Thursday, May 28, 2009

You are where you are

One of the basic facts of anonymity is that you're only as anonymous as the people you could be mistaken for. If I don't know who you are, but I know that you're a Grammy-nominated Nigerian guitarist who has acted in a Robert Altman film, I have a pretty good idea who you are. If all I know is that you're Nigerian, I don't really have a clue.

This notion was formalized in 2002 by Latanya Sweeney (or someone going by that name, at least) under the name anonymity set. Along with a host of other interesting research, Sweeney also studied the uniqueness of various combinations of readily available data and concluded (I'm quoting here from the abstract) that
  • 87% (216 million of 248 million) of the population in the United States had reported characteristics that likely made them unique based only on {5-digit ZIP, gender, date of birth}.
  • About half of the U.S. population (132 million of 248 million or 53%) are likely to be uniquely identified by only {place, gender, date of birth}, where place is basically the city, town, or municipality in which the person resides.
  • And even at the county level, {county, gender, date of birth} are likely to uniquely identify 18% of the U.S. population.
  • In general, few characteristics are needed to uniquely identify a person.

Recently, Philippe Golle and Kurt Partridge, in a paper that's been making the rounds, have built on that work to see what one can glean from knowing approximately where a person lives and works.

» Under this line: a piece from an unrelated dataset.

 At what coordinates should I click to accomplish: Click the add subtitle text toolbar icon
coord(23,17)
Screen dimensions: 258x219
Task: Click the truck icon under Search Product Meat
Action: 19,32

The result, based on US Census data, was that given a pair of census blocks in which someone is known to live and work (for example because they've contributed cell phone location data to an anonymized database), there is on average one person who lives and works in that particular pair.

Golle and Partridge adopt Sweeney's definition of privacy (or that lack thereof) based on anonymity sets. In the extreme case that there's only one person in the set, that is, there's only one person with some particular set of characteristics, one should assume it won't be hard to discover just which one person that is. This seems prudent.

Under that notion of privacy, if someone knows the census blocks where you live and work, they know who you are.

Now, a census block is fairly small, being about a city block (hence the name) in a large city and comprising from zero to a few hundred people, but it's not tiny. Moreover, even if all that's known are the census tracts (more or less a zipcode/postcode) you live and work in, there are probably about twenty people in the same situation, more if the two are the same, fewer if you live in a different tract from your workplace. Only at the county level does the anonymity set get reasonable large (into the tens of thousands on average).

So: Give out your county, but not your zipcode. If you live in rural Alaska your milage will vary, but in that case it's probably a good idea that everyone know who you are and vice versa.